The government of President Jacob Zuma recently requested ideas for a gas-to-power program and received 170 submissions, with one for the floating generators considered to be a serious option for interim generation.
Africa's most advanced economy is struggling to keep the lights on as rolling power cuts are implemented almost daily by power utility Eskom to save the national grid from collapse.
Eskom is reportedly spending up to $215 million per month on diesel fuel to run its turbines and estimates the impact of load shedding is 2000 megawatts per day.
The government would have to buy in gas, most probably importing LNG, to generate the additional 3000 megawatts needed in the short term, boosting the nation’s capacity to 42,000MW.

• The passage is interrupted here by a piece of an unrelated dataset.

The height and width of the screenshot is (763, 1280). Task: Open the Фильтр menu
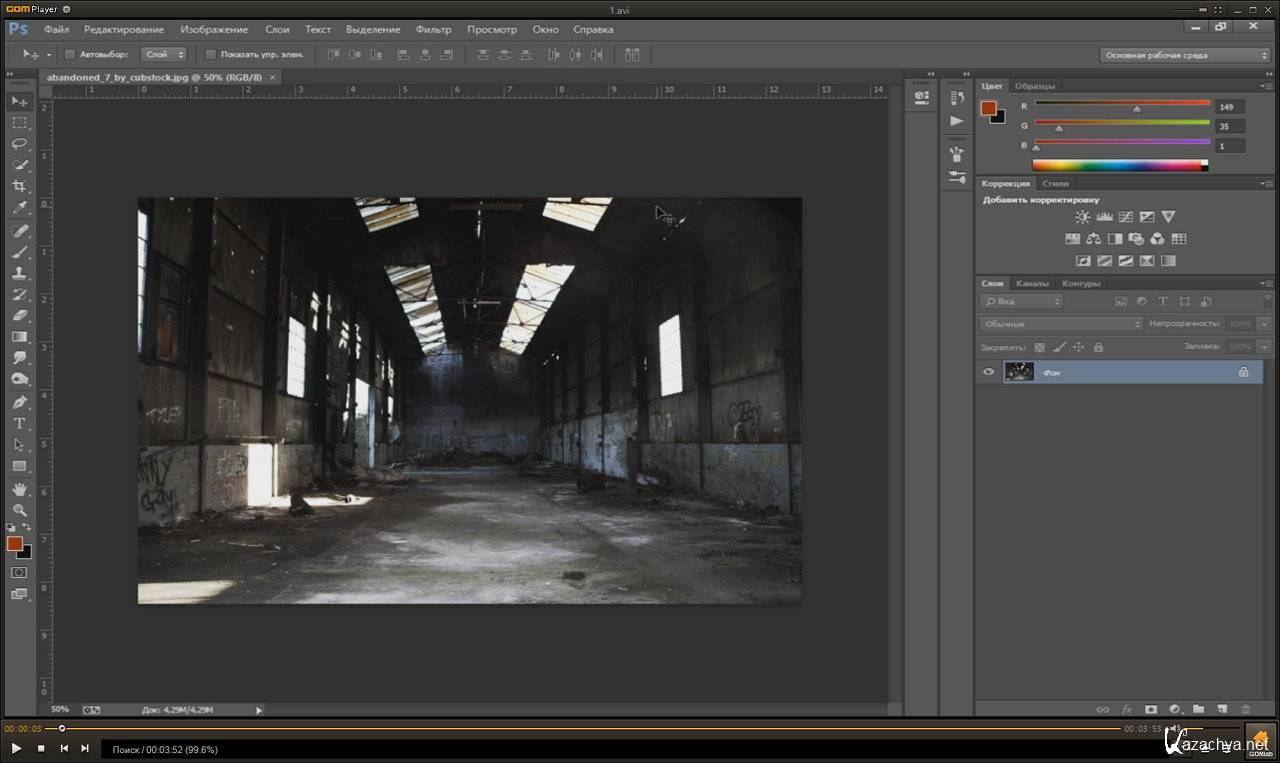tap(433, 30)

The barges offer a cheap, privately owned and operated boost to the network, and could be moored at a number of South African harbours.
The vessels could also burn fuel oil if needed, and most harbours contain suitable storage already. Fuel oil would be more expensive than gas, put would be cheaper than the diesel fuel which is currently used to power South Africa’s aging open cycle gas turbines.
A similar system is in use in Lebanon, Iraq and Pakistan.
Each vessel could add 500MW and would be locked into power purchase agreements, providing baseload power.
They would also be more efficient than the existing generation fleet.
The government is expected to start tendering the gas-to-power project projects before the end of the year as it seeks to rapidly grow the grid.
The ships could be supplied within 12-18 months.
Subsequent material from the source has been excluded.